Jesus Christ is the personification of love. He is love in the purest and most complete form. The cross bears witness to the depth of this love for every accountable being. The love of Christ is so great it “passeth knowledge” (Ephesians 3:19, KJV). Yet, relative to impenitent sin and error, there is anger in His eyes (Mark 3:5), wrath in His heart (Revelation 6:16-17), and warnings of hell from His lips (Matthew 10:28). The emotion of liberalism cannot abide this inspired depiction of Christ.
The mind of liberalism is so full of itself there is no room for anything else. Emotions reign supreme upon the throne of its heart. Any truth inconsistent with its feelings is not allowed entrance. In the theology of liberalism, if it feels good, it is right. The emotions of liberalism scoff at the concept of biblical authority. It views “book, chapter, and verse” preaching as old-fashioned and incompatible with today’s world. It disdains the stringency in divine commands. In liberalism’s world the warm glow of contented emotions is evidence of divine acceptance.
Satan knows if he can so influence an individual to cease thinking right about God, thinking that is formed and shaped by the Word of God, he can then tap into his emotions and win the war with his soul. The tragic status of the religious world and multiplied thousands in the church testifies to the success of his efforts. Emotions that are not under the supervision of a mind that affirms “O how I love thy law! It is my meditation all the day” (Psalm 119:97) are the devil’s playground.
No biblical subject is set forth with more simplicity and clarity than the subject of baptism; yet the Bible addresses no subject that will provoke a more intense emotional response with more swiftness than when one presses the truth on this vital subject. Fleshly emotions immediately rise to the surface, and the offended commence to express their feelings on the subject.
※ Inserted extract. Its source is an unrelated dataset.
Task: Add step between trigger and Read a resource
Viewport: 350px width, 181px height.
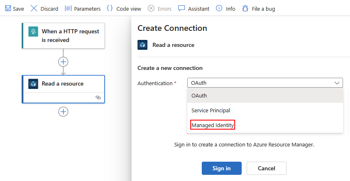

The concern of most people is not with what the Bible asserts about baptism. It is how they feel about it. They utilize their feelings as an emotional device to assess biblical teaching. They either accept or reject a biblical declaration based on how it relates to their feelings. They often respond on how it relates to their feelings. They often respond to a clear biblical statement with the proverbial “but,” followed by an expression of their feelings as to its meaning. In all probability, there is no subject in the Bible that has been met with more “buts” than baptism. “He that trusteth in his own heart is a fool” (Proverbs 28:26). “There is a way which seemeth right unto a man, but the end thereof are the ways of death” (Proverbs 14:12). It may seem right, look right, and feel right, but if it is not the truth of God, it will lead to spiritual death.
Jesus firmly pressed that one must be baptized to be saved (Mark 16:16). He put water in the new birth (John 3:5). Inspiration avers that believers must repent and be baptized for the remission of sins (Acts 2:38). A penitent believer was commanded to be baptized so his sins could be washed away (Acts 22:16). Baptism saves us (I Peter 3:21) because it puts us in contact with the blood of Christ. What is human submission to biblical baptism? It is faith refusing to be supplanted by emotion.